Non-profit organization in Baltimore (est. 1971)

The Save a Heart Foundation of Baltimore was created in 1971 by Bernard Sapperstein. The foundation's mission is to raise funds through fund-raising and donations to finance the purchase of equipment that would help to save the lives of people with heart disease.

Save a Heart is a nonprofit organization; since its inception, it has collected more than 8 million dollars; the donations have made possible the installation of care units in hospitals and the purchase of cardiac equipment for schools and police departments, among others.

The Save a Heart Foundation has relied on lifelong donators, such as Mr. Sapperstein, its founder, who almost died of coronary disease; Mrs. John T. Anick, who had a heart transplant in 1968 - she was given the heart of a 30-year-old man in the state of brain death; and Dr. Israel S. Zinberg. Being celebrated as one of the founders, he was granted the Humanitarian award for all his services to the foundation, and to the community.

The Foundation's efforts are not only focused on providing equipment to public places but also on getting involved with the community and teaching the population the basics on how to avoid cardiac diseases in general.

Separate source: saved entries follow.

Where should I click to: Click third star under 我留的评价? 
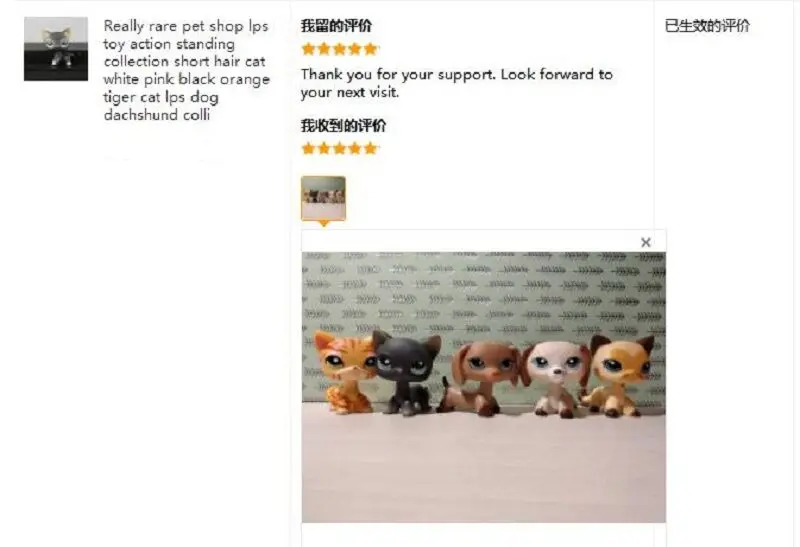tap(339, 49)
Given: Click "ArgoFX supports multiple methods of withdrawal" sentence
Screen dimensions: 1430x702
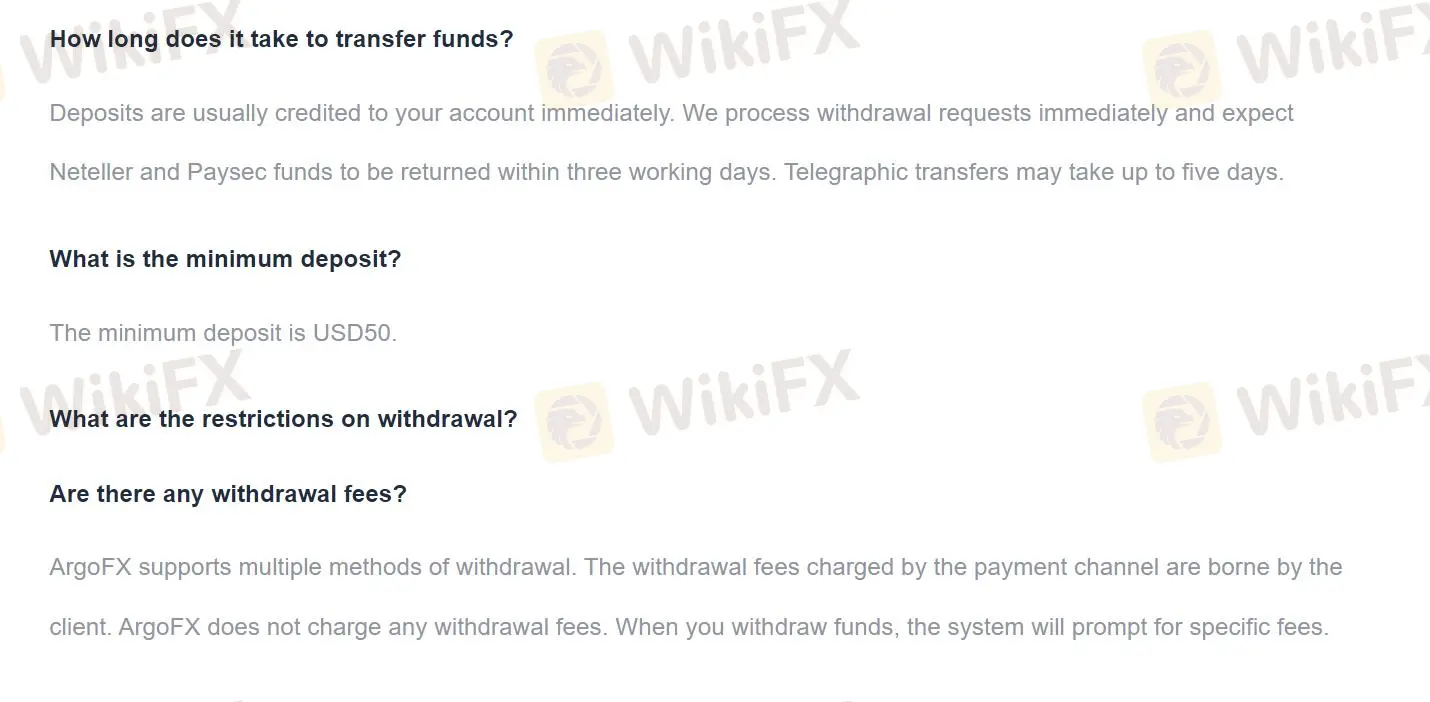Looking at the screenshot, I should (311, 568).
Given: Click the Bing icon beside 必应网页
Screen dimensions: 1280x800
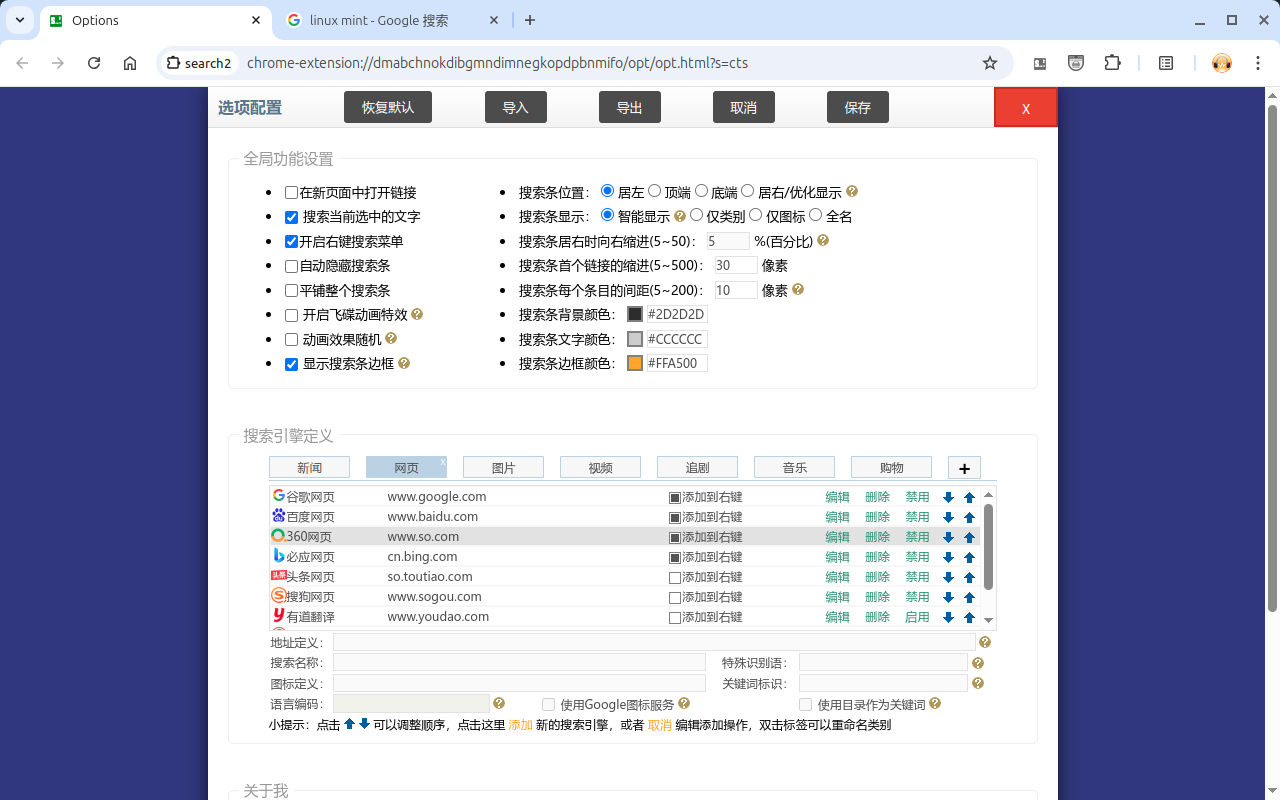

The foundation had made contributions to several important public organizations, including but not limited to: Johns Hopkins Bayview Medical Center (Projector for the Division of Cardiology), Mt. Washington Pediatric Hospital (Cardio Respiratory monitors for premature babies and children with cardiac and lung problems), North Charles General Hospital (formerly Homewood Hospital, cardiac equipment including telemetry and monitors).